I walked down a narrow street, trying not to stagger. Maybe I couldn't handle alcohol as well as I thought, because I was really feeling that last drink. So when a large figure moved into my path, blocking me from going any further, the quick stop I'd have to make to avoid the large figure wasn't particularly well executed and I ended up running face first into the large figure.

"Whoa there, big guy." I said, putting a hand out to steady myself. My arm was grabbed by the figure in front of me, who turned out to be Thel. It really hadn't taken him long to show up. It was almost like he'd been waiting just outside the bar for his Sangheili narcs to tell him what was going on.

Unfortunately, due to my rather high blood alcohol content, I wasn't as good at losing people as I usually was. So he'd managed to follow me. I really shouldn't have had that last drink.

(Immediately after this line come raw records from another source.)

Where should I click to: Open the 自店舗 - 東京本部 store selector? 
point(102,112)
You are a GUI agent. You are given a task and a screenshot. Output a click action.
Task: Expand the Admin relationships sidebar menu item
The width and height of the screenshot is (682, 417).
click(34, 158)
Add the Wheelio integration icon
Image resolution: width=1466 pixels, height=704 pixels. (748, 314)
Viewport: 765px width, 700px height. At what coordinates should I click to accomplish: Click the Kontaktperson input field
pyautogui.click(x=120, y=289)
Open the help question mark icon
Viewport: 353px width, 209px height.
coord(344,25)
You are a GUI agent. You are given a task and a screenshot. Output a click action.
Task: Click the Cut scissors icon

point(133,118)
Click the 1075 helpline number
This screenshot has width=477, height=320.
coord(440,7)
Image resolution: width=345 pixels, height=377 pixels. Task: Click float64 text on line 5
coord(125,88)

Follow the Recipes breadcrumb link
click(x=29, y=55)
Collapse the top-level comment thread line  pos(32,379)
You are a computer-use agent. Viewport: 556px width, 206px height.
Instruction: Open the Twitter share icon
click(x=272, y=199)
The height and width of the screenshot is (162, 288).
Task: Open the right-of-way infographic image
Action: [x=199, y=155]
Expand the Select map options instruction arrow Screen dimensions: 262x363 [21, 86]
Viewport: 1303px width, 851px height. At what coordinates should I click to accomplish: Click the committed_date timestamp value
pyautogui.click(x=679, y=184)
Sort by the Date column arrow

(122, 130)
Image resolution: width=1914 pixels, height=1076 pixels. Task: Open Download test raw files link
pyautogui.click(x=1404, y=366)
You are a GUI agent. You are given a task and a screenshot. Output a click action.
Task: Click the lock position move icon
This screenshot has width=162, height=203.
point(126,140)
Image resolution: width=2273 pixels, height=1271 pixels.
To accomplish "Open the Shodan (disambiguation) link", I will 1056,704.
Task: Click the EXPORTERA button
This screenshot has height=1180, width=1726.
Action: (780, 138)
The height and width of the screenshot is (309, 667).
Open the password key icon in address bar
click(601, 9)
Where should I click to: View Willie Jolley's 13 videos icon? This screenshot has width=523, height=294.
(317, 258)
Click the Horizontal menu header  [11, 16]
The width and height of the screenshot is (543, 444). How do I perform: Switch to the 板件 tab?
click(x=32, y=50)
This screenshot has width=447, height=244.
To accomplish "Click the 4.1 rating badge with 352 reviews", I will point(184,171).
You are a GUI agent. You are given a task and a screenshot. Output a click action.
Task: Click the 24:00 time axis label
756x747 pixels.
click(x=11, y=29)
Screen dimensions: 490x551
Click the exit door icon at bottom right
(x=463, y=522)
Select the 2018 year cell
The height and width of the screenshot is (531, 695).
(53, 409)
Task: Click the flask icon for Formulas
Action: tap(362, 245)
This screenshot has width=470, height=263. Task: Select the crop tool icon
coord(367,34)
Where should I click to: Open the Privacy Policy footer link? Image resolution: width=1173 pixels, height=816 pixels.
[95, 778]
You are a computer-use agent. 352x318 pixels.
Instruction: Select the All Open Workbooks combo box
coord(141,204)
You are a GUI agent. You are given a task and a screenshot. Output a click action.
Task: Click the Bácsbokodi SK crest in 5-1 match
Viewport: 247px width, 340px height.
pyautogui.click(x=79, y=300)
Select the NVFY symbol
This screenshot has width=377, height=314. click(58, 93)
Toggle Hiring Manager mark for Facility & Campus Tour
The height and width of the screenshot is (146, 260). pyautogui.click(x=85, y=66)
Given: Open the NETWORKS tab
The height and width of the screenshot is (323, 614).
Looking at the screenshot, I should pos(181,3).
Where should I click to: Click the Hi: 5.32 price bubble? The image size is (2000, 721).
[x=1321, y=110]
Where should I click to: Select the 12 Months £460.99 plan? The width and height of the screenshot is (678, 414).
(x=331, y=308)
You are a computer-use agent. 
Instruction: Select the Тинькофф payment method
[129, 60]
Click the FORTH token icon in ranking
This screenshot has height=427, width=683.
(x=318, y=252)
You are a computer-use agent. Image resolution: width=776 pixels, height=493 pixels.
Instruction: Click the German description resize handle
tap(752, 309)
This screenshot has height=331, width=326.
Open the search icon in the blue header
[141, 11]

"Kasey Adams." Thel said, his deep voice stern. "Would you like to inform me what it is you and your companions are up to?"

I swayed slightly as I thought about my answer. He'd called me Kasey. And Adams. Which meant that he really meant business. So I had to be particularly careful about my answer. My intoxicated brain put it's rusty gears into motion. Then, I beckoned him closer with one hand. He leaned down, close to my face, and I put my cheek against his, feeling his warmth.

"WE'RE GOING TO GET CORTANA BACK!" I shouted.

He pulled back quickly, and I saw him wince. He then shook his head, with the incredible measure of patience that was his greatest virtue, and said, "That, I know. What I am asking is how, exactly, you intend to divert the UNSC's attention from what it is those two are planning to do."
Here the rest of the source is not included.